→ WORK INSTRUCTIONS
Restate all data exactly. No images.

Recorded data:
[Start of section]

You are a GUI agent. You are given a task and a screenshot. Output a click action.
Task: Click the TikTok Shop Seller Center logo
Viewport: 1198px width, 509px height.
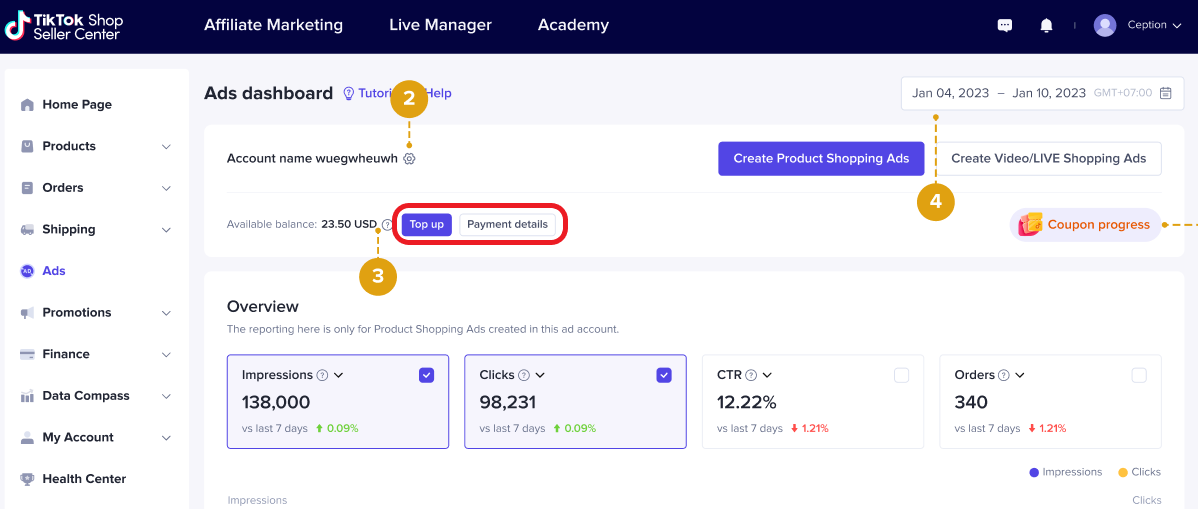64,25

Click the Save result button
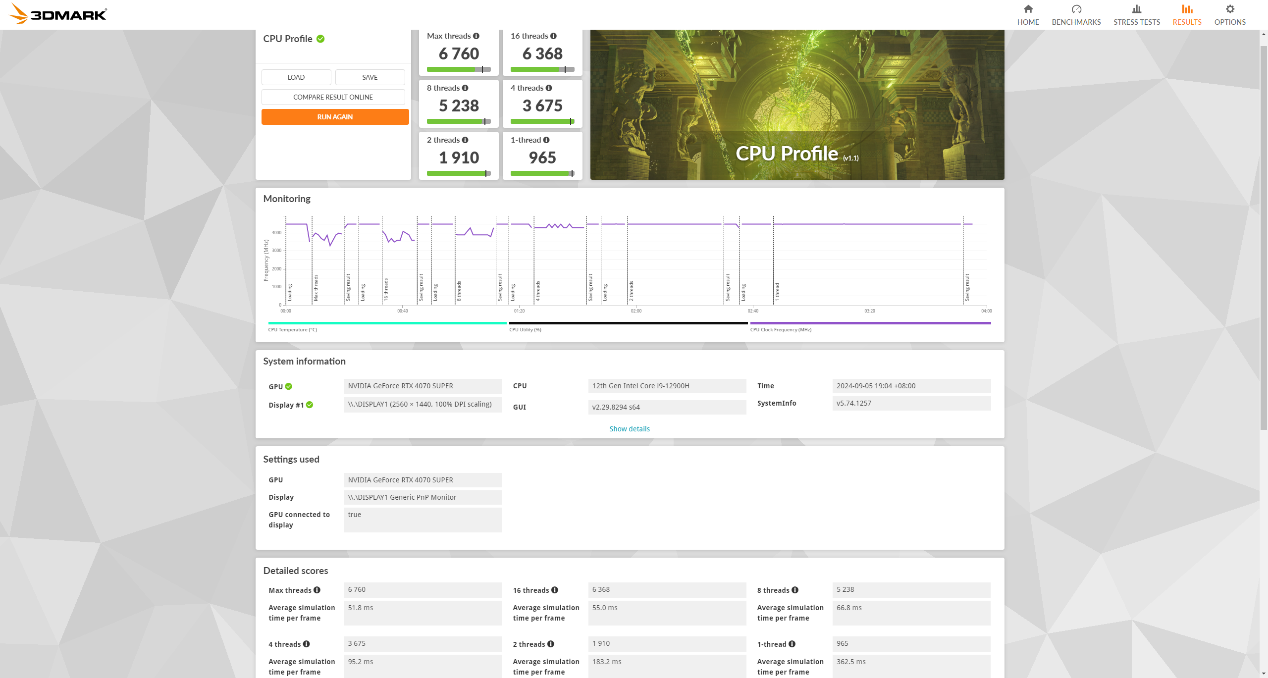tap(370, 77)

[End of section]

→ ANSWER SECTION
You are a GUI agent. You are given a task and a screenshot. Output a click action.
Task: Click the TikTok Shop Seller Center logo
Viewport: 1198px width, 509px height.
64,25

Click the Save result button
tap(370, 77)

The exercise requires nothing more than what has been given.